Depois do eclipse solar de 12 de agosto, Portugal volta a ter motivos para olhar para o céu. Na madrugada de sexta-feira, 28 de agosto, um eclipse lunar parcial será visível em todo o país e na restante Península Ibérica, deixando quase toda a Lua mergulhada na sombra mais escura da Terra.
O fenómeno poderá ser acompanhado a partir de Portugal continental, Madeira e Açores, desde que as condições meteorológicas o permitam. Apesar de não chegar à totalidade, será um eclipse parcial muito profundo, com apenas uma pequena faixa da Lua a permanecer fora da umbra terrestre.
Eclipse lunar será visível em todo o país
Ao contrário dos eclipses solares, cuja observação depende de uma faixa geográfica relativamente limitada, os eclipses lunares podem ser vistos de qualquer local onde seja noite e a Lua esteja acima do horizonte.
De acordo com os dados da NASA, o eclipse de 28 de agosto será visível a partir das Américas, de África e de parte da Europa. Portugal e a restante Península Ibérica encontram-se dentro da zona de visibilidade.
A que horas começa o eclipse em Portugal?
Em Portugal continental e na Madeira, a entrada da Lua na penumbra começa pelas 02h23. Esta primeira fase provoca apenas um escurecimento discreto, que poderá ser difícil de distinguir nos minutos iniciais.
A fase parcial, quando a Lua começa a entrar na umbra e o escurecimento se torna evidente, tem início às 03h33. O ponto máximo acontece pelas 05h12, enquanto o fim da fase parcial está previsto para as 06h51.

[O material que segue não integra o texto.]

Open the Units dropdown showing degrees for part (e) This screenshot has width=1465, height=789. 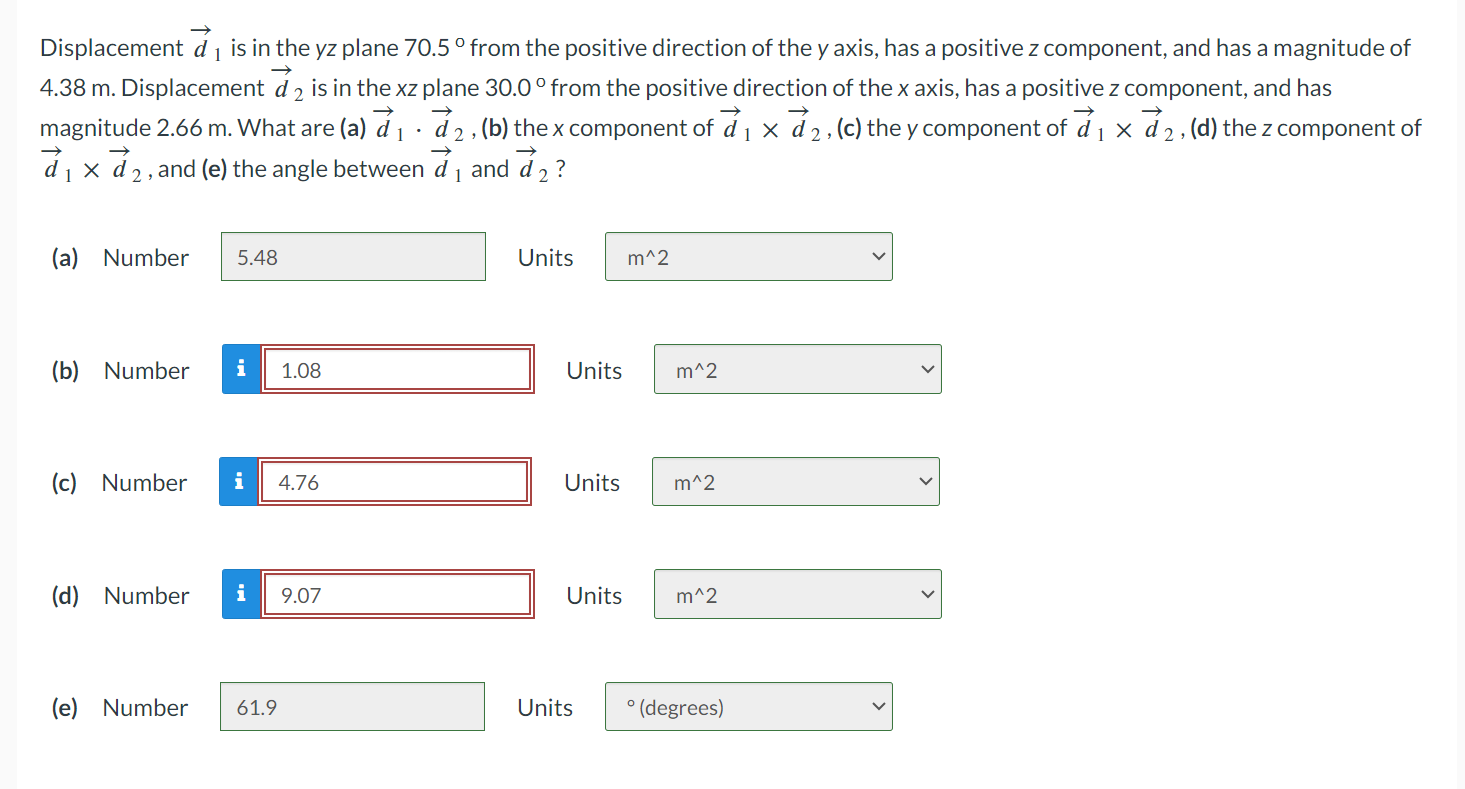[748, 707]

Açores terão uma observação mais favorável
Nos Açores, devido à diferença horária, a fase penumbral começa às 01h23, seguindo-se o início do eclipse parcial às 02h33. O máximo será alcançado pelas 04h12 e a fase parcial termina às 05h51.
Em Ponta Delgada, a Lua estará a cerca de 31 graus de altura durante o máximo, permitindo uma observação mais confortável. Segundo os cálculos do TimeandDate para os Açores, até a última fase penumbral poderá ser acompanhada antes de a Lua se aproximar do horizonte.
Quase toda a Lua ficará na ‘sombra‘
A NASA calcula que, no momento máximo, aproximadamente 93% do diâmetro da Lua estará dentro da umbra, a zona central e mais escura da sombra projetada pela Terra. Esta medida não deve ser confundida com a área do disco lunar atingida pela sombra. De acordo com o a fonte anteriormente citada, a umbra cobrirá cerca de 96,2% da área visível da Lua, justificando a aparência de um eclipse quase total.
Será possível observar uma “Lua de Sangue”?
A expressão “Lua de Sangue” costuma ser utilizada nos eclipses lunares totais, quando todo o disco lunar fica mergulhado na umbra. Como uma pequena parte da Lua continuará iluminada diretamente pelo Sol, o fenómeno de 28 de agosto não será uma verdadeira Lua de Sangue.
Ainda assim, a parte escurecida poderá apresentar tonalidades avermelhadas, alaranjadas ou acobreadas. A intensidade da cor dependerá das condições da atmosfera terrestre, incluindo a presença de poeiras, nuvens e outras partículas.
Por que fica a Lua avermelhada?
Quando a Terra fica alinhada entre o Sol e a Lua, bloqueia a maior parte da luz solar. Contudo, alguma luz atravessa a atmosfera terrestre e acaba por ser desviada na direção da superfície lunar.
Segundo a explicação da NASA, a luz azul dispersa-se mais facilmente, enquanto os tons vermelhos e alaranjados conseguem atravessar melhor a atmosfera. É essa luz filtrada que pode dar à Lua uma aparência acobreada durante o eclipse.
Horizonte oeste deve estar desimpedido
Em Lisboa, Faro e Porto, a Lua estará a menos de 20 graus de altura durante o máximo e continuará a descer em direção ao horizonte oeste-sudoeste. No final da fase parcial, estará já muito baixa, a cerca de dois ou três graus do horizonte.
A observação deverá ser feita num local com uma vista desimpedida para oeste, sem edifícios, árvores ou elevações. A costa ocidental, pontos elevados, a Madeira e os Açores estarão entre as zonas geograficamente mais favoráveis da Península Ibérica.
O eclipse lunar pode ser observado diretamente, sem óculos especiais ou filtros. A NASA esclarece que todos os tipos e fases de um eclipse lunar são seguros para os olhos, embora uns binóculos ou um pequeno telescópio permitam acompanhar melhor o avanço da sombra terrestre.